AIM OF THE TASK: Give every one of the rows below as a JSON list of strings, with one string for each line and blank lines left out.

Word and element pointing entries:
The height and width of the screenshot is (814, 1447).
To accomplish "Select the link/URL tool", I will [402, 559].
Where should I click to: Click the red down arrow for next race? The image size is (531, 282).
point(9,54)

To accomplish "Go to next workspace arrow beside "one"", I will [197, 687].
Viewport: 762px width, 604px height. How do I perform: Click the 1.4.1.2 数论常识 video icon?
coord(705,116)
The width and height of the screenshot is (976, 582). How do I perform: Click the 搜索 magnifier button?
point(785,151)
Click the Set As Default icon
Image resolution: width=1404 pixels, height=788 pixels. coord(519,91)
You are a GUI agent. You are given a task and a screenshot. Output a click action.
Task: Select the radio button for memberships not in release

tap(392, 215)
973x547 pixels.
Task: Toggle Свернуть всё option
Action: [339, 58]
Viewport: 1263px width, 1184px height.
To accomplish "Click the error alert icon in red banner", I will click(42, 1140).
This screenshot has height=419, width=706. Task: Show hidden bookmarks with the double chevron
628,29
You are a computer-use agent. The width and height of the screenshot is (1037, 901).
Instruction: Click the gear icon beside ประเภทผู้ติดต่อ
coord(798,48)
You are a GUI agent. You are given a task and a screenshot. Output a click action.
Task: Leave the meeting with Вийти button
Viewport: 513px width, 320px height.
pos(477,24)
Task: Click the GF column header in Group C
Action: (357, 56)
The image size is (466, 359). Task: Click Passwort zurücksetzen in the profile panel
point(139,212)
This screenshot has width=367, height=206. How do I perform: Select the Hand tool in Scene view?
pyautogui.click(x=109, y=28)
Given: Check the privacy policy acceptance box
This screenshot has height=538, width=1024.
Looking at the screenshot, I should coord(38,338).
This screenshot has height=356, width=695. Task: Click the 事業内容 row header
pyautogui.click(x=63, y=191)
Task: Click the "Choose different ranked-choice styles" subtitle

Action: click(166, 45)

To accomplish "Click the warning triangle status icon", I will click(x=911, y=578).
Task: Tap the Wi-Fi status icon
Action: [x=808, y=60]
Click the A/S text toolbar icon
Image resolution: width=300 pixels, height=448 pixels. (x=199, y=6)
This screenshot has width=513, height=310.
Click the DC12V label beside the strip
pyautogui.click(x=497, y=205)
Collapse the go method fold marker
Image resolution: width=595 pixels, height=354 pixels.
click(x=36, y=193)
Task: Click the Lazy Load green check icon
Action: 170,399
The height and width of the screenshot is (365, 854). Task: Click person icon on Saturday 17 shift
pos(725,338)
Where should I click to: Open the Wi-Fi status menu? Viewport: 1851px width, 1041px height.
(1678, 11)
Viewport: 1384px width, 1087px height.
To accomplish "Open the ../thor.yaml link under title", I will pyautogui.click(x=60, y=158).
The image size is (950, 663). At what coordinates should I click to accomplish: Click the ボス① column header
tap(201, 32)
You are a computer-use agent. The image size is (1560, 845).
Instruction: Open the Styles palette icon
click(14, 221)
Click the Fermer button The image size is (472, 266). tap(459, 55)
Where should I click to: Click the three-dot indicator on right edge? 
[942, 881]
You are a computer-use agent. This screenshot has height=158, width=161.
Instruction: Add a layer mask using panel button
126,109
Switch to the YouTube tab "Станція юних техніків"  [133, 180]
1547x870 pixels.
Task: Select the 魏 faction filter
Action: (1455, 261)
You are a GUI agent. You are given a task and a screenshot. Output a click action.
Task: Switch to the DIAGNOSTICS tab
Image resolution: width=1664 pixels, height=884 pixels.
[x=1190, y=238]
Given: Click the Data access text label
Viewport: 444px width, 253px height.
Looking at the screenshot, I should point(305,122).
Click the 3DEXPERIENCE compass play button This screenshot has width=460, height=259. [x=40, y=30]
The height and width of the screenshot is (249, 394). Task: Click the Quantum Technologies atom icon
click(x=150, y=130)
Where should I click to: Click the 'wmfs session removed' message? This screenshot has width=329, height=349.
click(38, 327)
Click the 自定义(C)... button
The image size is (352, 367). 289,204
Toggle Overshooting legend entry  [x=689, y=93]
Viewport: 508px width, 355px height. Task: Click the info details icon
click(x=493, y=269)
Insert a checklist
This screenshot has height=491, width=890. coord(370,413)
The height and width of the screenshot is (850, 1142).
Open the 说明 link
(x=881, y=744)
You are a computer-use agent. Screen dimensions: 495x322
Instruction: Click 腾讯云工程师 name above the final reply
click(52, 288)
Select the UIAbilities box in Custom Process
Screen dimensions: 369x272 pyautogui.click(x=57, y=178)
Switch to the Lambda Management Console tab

REPLY:
[
  "The height and width of the screenshot is (814, 1447).",
  "To accomplish \"Select the link/URL tool\", I will [402, 559].",
  "Where should I click to: Click the red down arrow for next race? The image size is (531, 282).",
  "point(9,54)",
  "To accomplish \"Go to next workspace arrow beside \"one\"\", I will [197, 687].",
  "Viewport: 762px width, 604px height. How do I perform: Click the 1.4.1.2 数论常识 video icon?",
  "coord(705,116)",
  "The width and height of the screenshot is (976, 582). How do I perform: Click the 搜索 magnifier button?",
  "point(785,151)",
  "Click the Set As Default icon",
  "Image resolution: width=1404 pixels, height=788 pixels. coord(519,91)",
  "You are a GUI agent. You are given a task and a screenshot. Output a click action.",
  "Task: Select the radio button for memberships not in release",
  "tap(392, 215)",
  "973x547 pixels.",
  "Task: Toggle Свернуть всё option",
  "Action: [339, 58]",
  "Viewport: 1263px width, 1184px height.",
  "To accomplish \"Click the error alert icon in red banner\", I will click(42, 1140).",
  "This screenshot has height=419, width=706. Task: Show hidden bookmarks with the double chevron",
  "628,29",
  "You are a computer-use agent. The width and height of the screenshot is (1037, 901).",
  "Instruction: Click the gear icon beside ประเภทผู้ติดต่อ",
  "coord(798,48)",
  "You are a GUI agent. You are given a task and a screenshot. Output a click action.",
  "Task: Leave the meeting with Вийти button",
  "Viewport: 513px width, 320px height.",
  "pos(477,24)",
  "Task: Click the GF column header in Group C",
  "Action: (357, 56)",
  "The image size is (466, 359). Task: Click Passwort zurücksetzen in the profile panel",
  "point(139,212)",
  "This screenshot has width=367, height=206. How do I perform: Select the Hand tool in Scene view?",
  "pyautogui.click(x=109, y=28)",
  "Given: Check the privacy policy acceptance box",
  "This screenshot has height=538, width=1024.",
  "Looking at the screenshot, I should coord(38,338).",
  "This screenshot has height=356, width=695. Task: Click the 事業内容 row header",
  "pyautogui.click(x=63, y=191)",
  "Task: Click the \"Choose different ranked-choice styles\" subtitle",
  "Action: click(166, 45)",
  "To accomplish \"Click the warning triangle status icon\", I will click(x=911, y=578).",
  "Task: Tap the Wi-Fi status icon",
  "Action: [x=808, y=60]",
  "Click the A/S text toolbar icon",
  "Image resolution: width=300 pixels, height=448 pixels. (x=199, y=6)",
  "This screenshot has width=513, height=310.",
  "Click the DC12V label beside the strip",
  "pyautogui.click(x=497, y=205)",
  "Collapse the go method fold marker",
  "Image resolution: width=595 pixels, height=354 pixels.",
  "click(x=36, y=193)",
  "Task: Click the Lazy Load green check icon",
  "Action: 170,399",
  "The height and width of the screenshot is (365, 854). Task: Click person icon on Saturday 17 shift",
  "pos(725,338)",
  "Where should I click to: Open the Wi-Fi status menu? Viewport: 1851px width, 1041px height.",
  "(1678, 11)",
  "Viewport: 1384px width, 1087px height.",
  "To accomplish \"Open the ../thor.yaml link under title\", I will pyautogui.click(x=60, y=158).",
  "The image size is (950, 663). At what coordinates should I click to accomplish: Click the ボス① column header",
  "tap(201, 32)",
  "You are a computer-use agent. The image size is (1560, 845).",
  "Instruction: Open the Styles palette icon",
  "click(14, 221)",
  "Click the Fermer button The image size is (472, 266). tap(459, 55)",
  "Where should I click to: Click the three-dot indicator on right edge? ",
  "[942, 881]",
  "You are a computer-use agent. This screenshot has height=158, width=161.",
  "Instruction: Add a layer mask using panel button",
  "126,109",
  "Switch to the YouTube tab \"Станція юних техніків\"  [133, 180]",
  "1547x870 pixels.",
  "Task: Select the 魏 faction filter",
  "Action: (1455, 261)",
  "You are a GUI agent. You are given a task and a screenshot. Output a click action.",
  "Task: Switch to the DIAGNOSTICS tab",
  "Image resolution: width=1664 pixels, height=884 pixels.",
  "[x=1190, y=238]",
  "Given: Click the Data access text label",
  "Viewport: 444px width, 253px height.",
  "Looking at the screenshot, I should point(305,122).",
  "Click the 3DEXPERIENCE compass play button This screenshot has width=460, height=259. [x=40, y=30]",
  "The height and width of the screenshot is (249, 394). Task: Click the Quantum Technologies atom icon",
  "click(x=150, y=130)",
  "Where should I click to: Click the 'wmfs session removed' message? This screenshot has width=329, height=349.",
  "click(38, 327)",
  "Click the 自定义(C)... button",
  "The image size is (352, 367). 289,204",
  "Toggle Overshooting legend entry  [x=689, y=93]",
  "Viewport: 508px width, 355px height. Task: Click the info details icon",
  "click(x=493, y=269)",
  "Insert a checklist",
  "This screenshot has height=491, width=890. coord(370,413)",
  "The height and width of the screenshot is (850, 1142).",
  "Open the 说明 link",
  "(x=881, y=744)",
  "You are a computer-use agent. Screen dimensions: 495x322",
  "Instruction: Click 腾讯云工程师 name above the final reply",
  "click(52, 288)",
  "Select the UIAbilities box in Custom Process",
  "Screen dimensions: 369x272 pyautogui.click(x=57, y=178)",
  "Switch to the Lambda Management Console tab"
]